To do: Print out the full material below, exact in every line, with no images included.

--- START ---

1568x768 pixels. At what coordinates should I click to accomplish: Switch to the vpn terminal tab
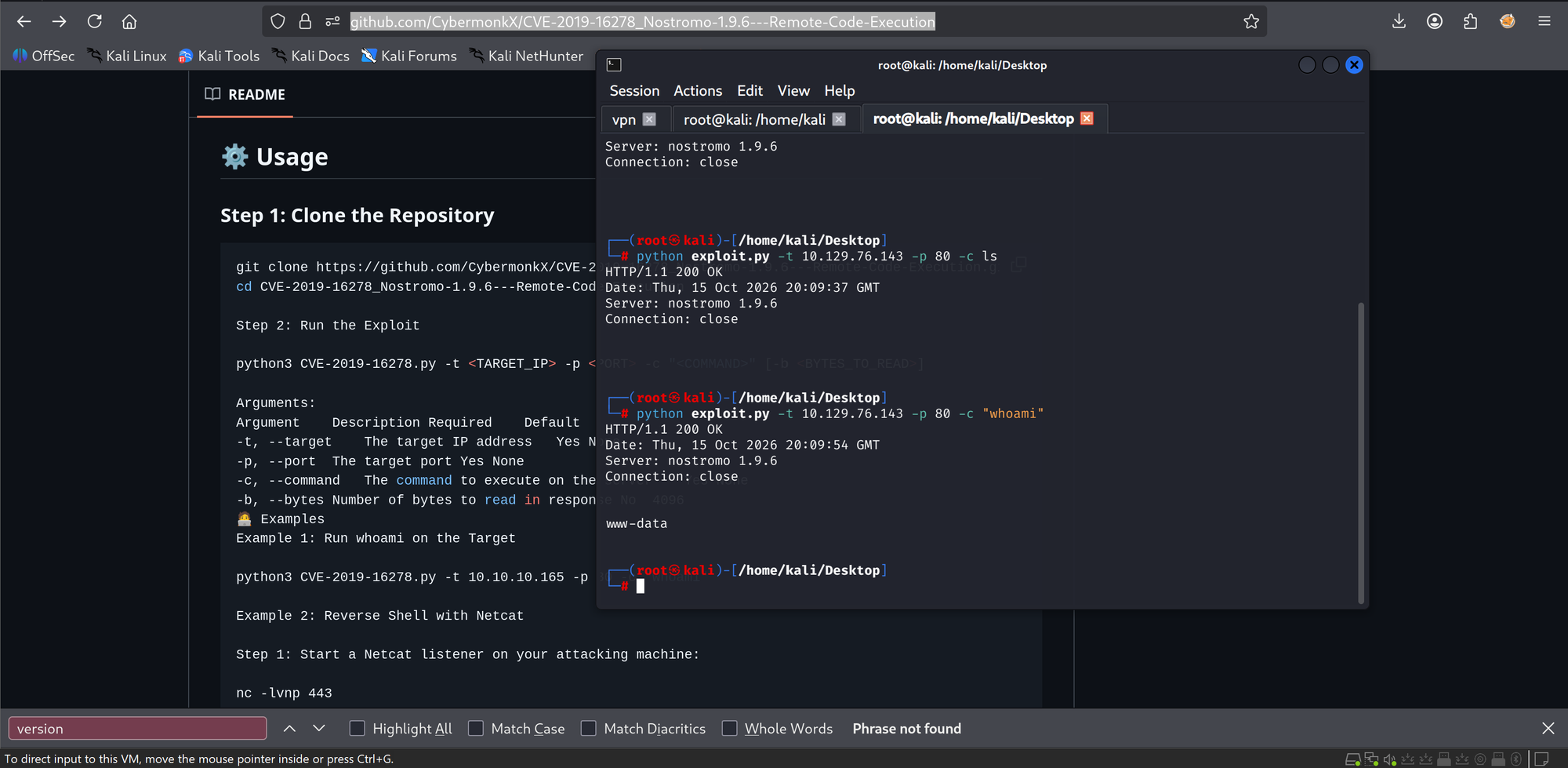point(624,119)
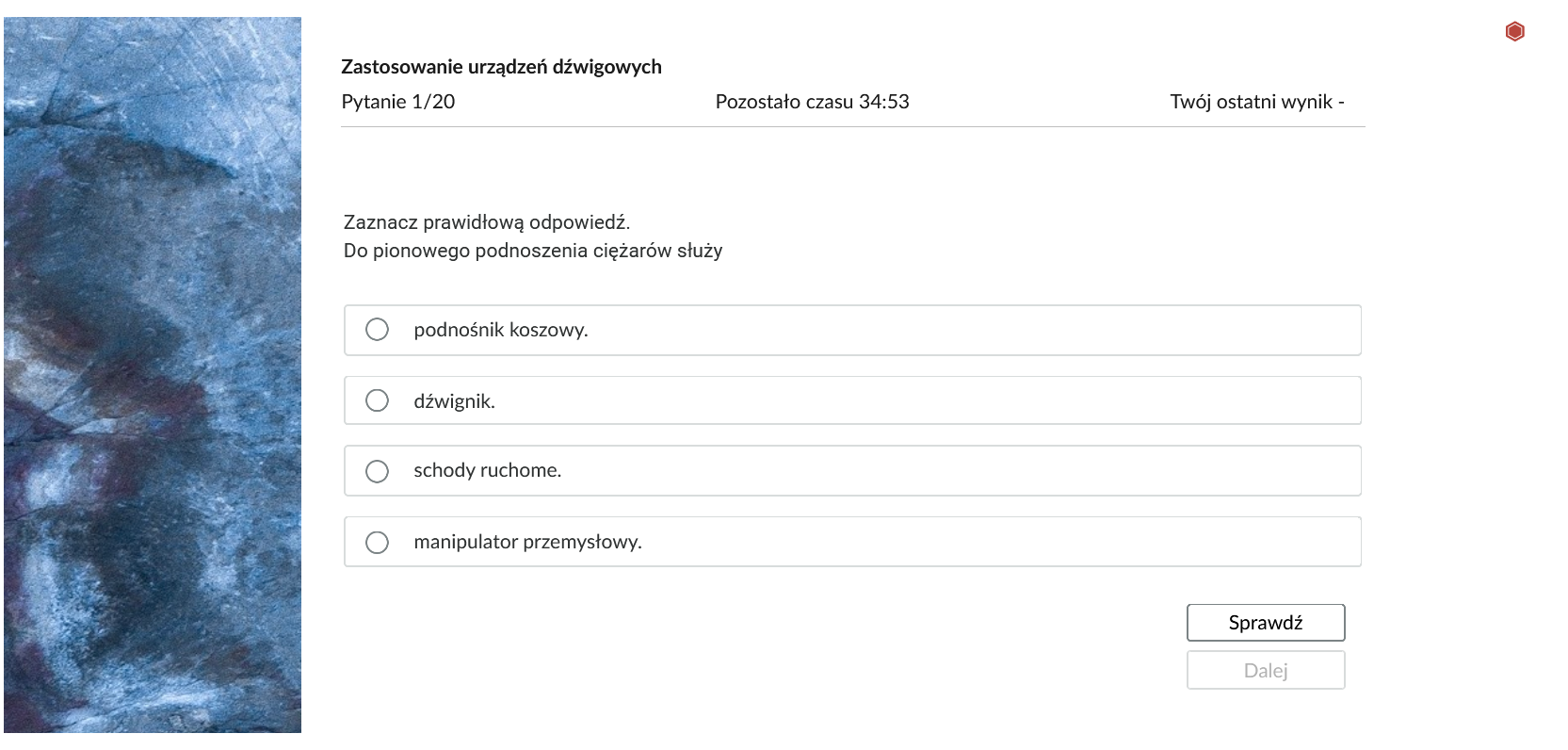1568x750 pixels.
Task: Click the 'podnośnik koszowy.' answer text
Action: pos(500,330)
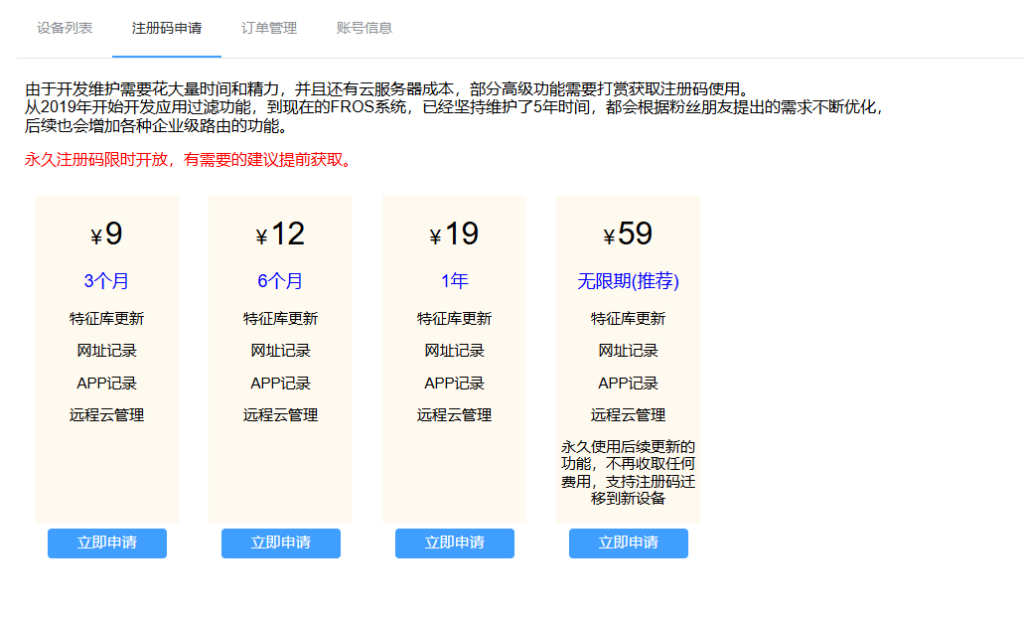Click 远程云管理 in the 3个月 card
This screenshot has width=1024, height=617.
pos(107,415)
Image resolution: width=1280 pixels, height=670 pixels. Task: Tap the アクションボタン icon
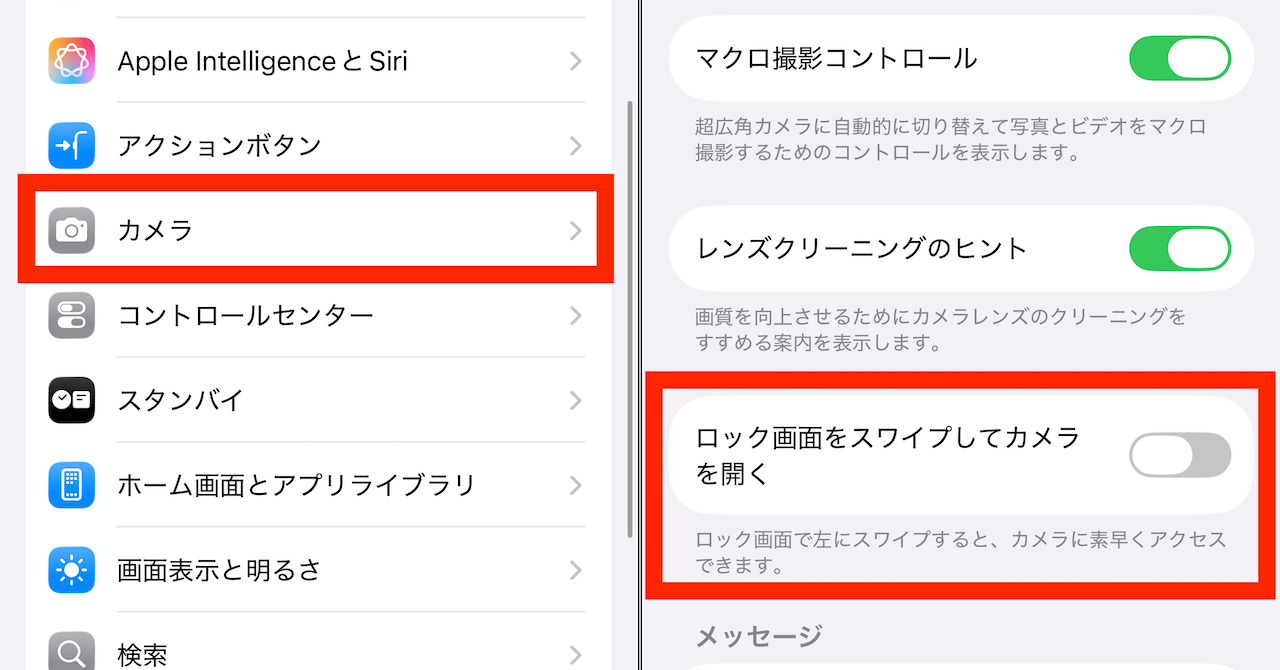pos(72,146)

--- END ---

Answer space:
1568x768 pixels. At what coordinates should I click to accomplish: Switch to the vpn terminal tab
point(624,119)
1568x750 pixels.
Task: Click the 'podnośnik koszowy.' answer text
Action: pos(500,330)
Click 远程云管理 in the 3个月 card
This screenshot has width=1024, height=617.
pos(107,415)
Image resolution: width=1280 pixels, height=670 pixels. Task: Tap the アクションボタン icon
pos(72,146)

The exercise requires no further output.